A Cultura acima dos Governos

por Abel Neves

De uma vez por todas entenda-se que a responsabilidade do Estado para com a Cultura deverá ser lei para valer acima das circunstâncias políticas e caprichos ideológicos de personagens que ora entram ora saem dos gabinetes governamentais a mando das entidades partidárias. Uma evidência que sempre se pretende esquecer ou ocultar é a de que o fim para o qual concorrem as economias é a Cultura.
Um país que não cuide dos seus patrimónios culturais, protegendo as realizações do passado e investindo nas invenções da contemporaneidade, tornar-se-á desnorteado, apodrecido, sem futuro.
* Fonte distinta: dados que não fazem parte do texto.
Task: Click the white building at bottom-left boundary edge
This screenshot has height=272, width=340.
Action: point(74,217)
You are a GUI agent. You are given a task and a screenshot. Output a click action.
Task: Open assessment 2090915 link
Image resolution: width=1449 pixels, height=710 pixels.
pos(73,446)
A fonte das economias também está na Cultura mas os poderes tentam fazer crer que a actividade intelectual e artística não é prioritária, sendo, além disso, nociva aos invioláveis pragmatismos de quem pensa e executa os milagrosos programas de ajustamento financeiro. É sabido que as práticas culturais produzem benefícios económicos embora a maioria delas aconteçam numa pequena escala que não se inscreve nem no gosto nem no interesse dos que vão tendo o poder de controlar e decidir.
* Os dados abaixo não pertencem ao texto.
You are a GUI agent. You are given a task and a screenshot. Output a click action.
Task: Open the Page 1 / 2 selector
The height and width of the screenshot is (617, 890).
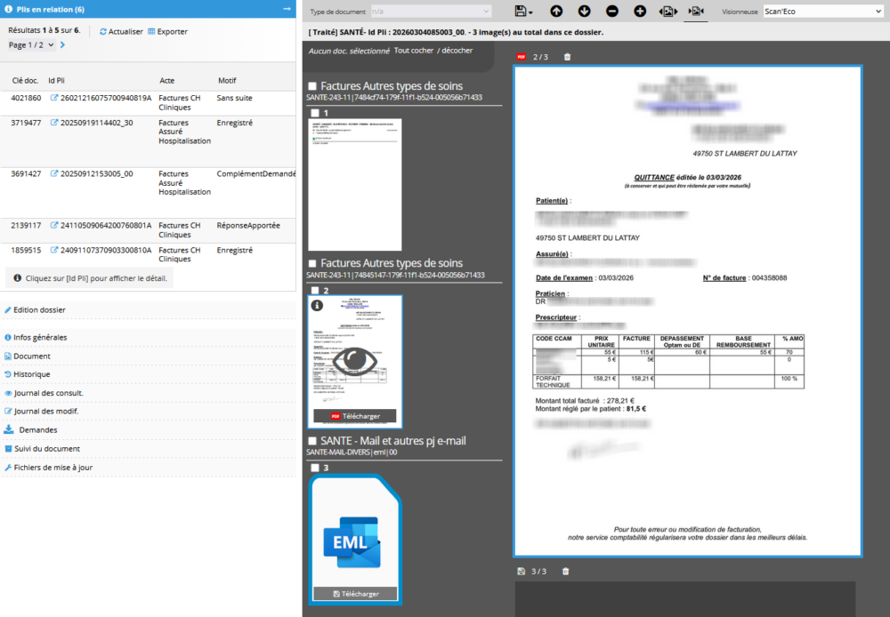click(32, 44)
Os governantes, e muitos responsáveis políticos, não querem admitir que a Cultura gera e distribui riqueza, e que diversas são as artes e os ofícios que podem reclamar actividade vantajosa com a dinâmica cultural, mas talvez seja mesmo uma cruzada ideológica e há que lhe dar veneno.
As iniciativas culturais não só revigoram competências, alargando capacidades de intervenção, como estimulam o relacionamento social, sustentando os ideários naturalmente plurais, e isso, de facto, não interessa aos agiotas da especulação financeira, viciados no lucro dos juros permanentes.

E acabe-se de vez com o termo subsídio que, na Cultura, não é mais do que um necessário apoio ao investimento e, consequentemente, um benefício social. Subsídio cultural tem parentesco, na terminologia, com esse outro atribuído à suinicultura. Culturalmente, tornou-se uma palavra abjecta.
Abdiquemos da vergonha que sugere e defendamos a exigência do cumprimento por parte do Estado das suas obrigações culturais.

Seja o que for que venha a acontecer, a Cultura sobreviverá. As teorias económicas não sabemos. Cumpre-nos a responsabilidade de convocar as economias para a defesa intransigente da Cultura porque é no bem-estar da vida social que se decidem os passos da humanidade.